_Exercise goal_. In the records that follow, the lines from the one containing "At what coordinates" to the one containing "Task: Tap icon beside the ¥588.00 平台红利 entry", inclusive, are to be given again exactly.

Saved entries
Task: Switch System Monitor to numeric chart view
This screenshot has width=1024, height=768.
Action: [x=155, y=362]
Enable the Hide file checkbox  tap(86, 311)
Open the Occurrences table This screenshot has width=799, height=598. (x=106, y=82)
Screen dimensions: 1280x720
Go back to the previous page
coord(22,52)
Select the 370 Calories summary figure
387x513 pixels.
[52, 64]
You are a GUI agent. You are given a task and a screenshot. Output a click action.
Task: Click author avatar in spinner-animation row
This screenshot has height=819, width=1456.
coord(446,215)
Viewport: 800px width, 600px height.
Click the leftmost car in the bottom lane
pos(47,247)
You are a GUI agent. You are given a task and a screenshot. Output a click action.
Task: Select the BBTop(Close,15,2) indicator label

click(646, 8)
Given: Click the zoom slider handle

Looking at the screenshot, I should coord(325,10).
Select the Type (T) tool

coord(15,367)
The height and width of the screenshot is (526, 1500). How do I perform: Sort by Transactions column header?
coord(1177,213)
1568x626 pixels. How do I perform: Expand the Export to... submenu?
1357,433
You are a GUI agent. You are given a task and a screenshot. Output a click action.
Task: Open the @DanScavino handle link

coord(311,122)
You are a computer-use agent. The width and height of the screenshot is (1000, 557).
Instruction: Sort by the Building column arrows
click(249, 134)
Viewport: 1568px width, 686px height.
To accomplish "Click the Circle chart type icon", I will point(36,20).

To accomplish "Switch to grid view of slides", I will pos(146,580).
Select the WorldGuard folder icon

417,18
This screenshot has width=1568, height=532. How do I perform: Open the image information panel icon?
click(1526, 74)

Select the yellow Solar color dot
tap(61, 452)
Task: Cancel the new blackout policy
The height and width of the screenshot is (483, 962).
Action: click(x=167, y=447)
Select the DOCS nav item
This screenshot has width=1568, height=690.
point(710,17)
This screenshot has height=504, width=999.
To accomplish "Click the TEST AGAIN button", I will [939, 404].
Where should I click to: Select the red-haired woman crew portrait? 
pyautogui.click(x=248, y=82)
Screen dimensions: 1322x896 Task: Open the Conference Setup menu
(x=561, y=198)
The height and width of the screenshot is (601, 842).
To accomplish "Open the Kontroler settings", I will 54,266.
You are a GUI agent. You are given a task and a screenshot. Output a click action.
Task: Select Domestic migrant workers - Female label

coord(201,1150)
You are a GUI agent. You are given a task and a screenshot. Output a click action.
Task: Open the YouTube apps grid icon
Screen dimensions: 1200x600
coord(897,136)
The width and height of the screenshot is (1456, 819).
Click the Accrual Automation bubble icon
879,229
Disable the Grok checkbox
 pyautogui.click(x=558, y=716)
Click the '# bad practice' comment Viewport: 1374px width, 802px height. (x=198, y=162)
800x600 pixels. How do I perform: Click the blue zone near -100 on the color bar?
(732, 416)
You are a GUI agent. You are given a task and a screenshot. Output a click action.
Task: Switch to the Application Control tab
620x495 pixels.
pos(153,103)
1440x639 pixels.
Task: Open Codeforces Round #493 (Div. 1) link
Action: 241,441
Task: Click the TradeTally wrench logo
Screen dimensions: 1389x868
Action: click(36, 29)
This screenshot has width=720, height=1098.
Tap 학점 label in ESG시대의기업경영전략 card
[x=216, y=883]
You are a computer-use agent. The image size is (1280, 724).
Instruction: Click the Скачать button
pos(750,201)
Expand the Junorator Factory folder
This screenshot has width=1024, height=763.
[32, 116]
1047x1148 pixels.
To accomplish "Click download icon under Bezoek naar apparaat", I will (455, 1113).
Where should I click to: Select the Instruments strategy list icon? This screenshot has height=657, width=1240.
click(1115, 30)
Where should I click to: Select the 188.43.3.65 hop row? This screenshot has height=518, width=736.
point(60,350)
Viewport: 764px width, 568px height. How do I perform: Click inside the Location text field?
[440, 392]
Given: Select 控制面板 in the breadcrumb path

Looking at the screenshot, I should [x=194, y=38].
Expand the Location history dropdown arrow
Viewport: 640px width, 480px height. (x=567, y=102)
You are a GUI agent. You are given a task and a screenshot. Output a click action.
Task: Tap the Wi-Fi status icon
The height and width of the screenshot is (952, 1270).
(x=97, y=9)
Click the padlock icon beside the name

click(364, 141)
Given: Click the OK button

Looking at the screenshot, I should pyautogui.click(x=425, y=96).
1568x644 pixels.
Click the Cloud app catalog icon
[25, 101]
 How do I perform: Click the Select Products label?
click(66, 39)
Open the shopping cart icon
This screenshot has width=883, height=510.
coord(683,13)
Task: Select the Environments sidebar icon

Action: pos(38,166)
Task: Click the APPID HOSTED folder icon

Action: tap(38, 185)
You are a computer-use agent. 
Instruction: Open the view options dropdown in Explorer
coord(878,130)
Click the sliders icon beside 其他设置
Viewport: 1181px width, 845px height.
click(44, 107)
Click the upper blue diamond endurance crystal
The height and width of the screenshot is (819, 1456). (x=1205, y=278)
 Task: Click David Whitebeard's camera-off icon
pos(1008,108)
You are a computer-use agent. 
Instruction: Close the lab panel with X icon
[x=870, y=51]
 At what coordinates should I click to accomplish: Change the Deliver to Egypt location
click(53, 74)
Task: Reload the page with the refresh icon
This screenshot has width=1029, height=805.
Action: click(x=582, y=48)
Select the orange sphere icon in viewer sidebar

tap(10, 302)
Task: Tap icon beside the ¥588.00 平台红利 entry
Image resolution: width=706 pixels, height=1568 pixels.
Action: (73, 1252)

_Response_.
 At what coordinates should I click to accomplish: Change the Deliver to Egypt location
click(53, 74)
Task: Reload the page with the refresh icon
This screenshot has width=1029, height=805.
Action: click(x=582, y=48)
Select the orange sphere icon in viewer sidebar

tap(10, 302)
Task: Tap icon beside the ¥588.00 平台红利 entry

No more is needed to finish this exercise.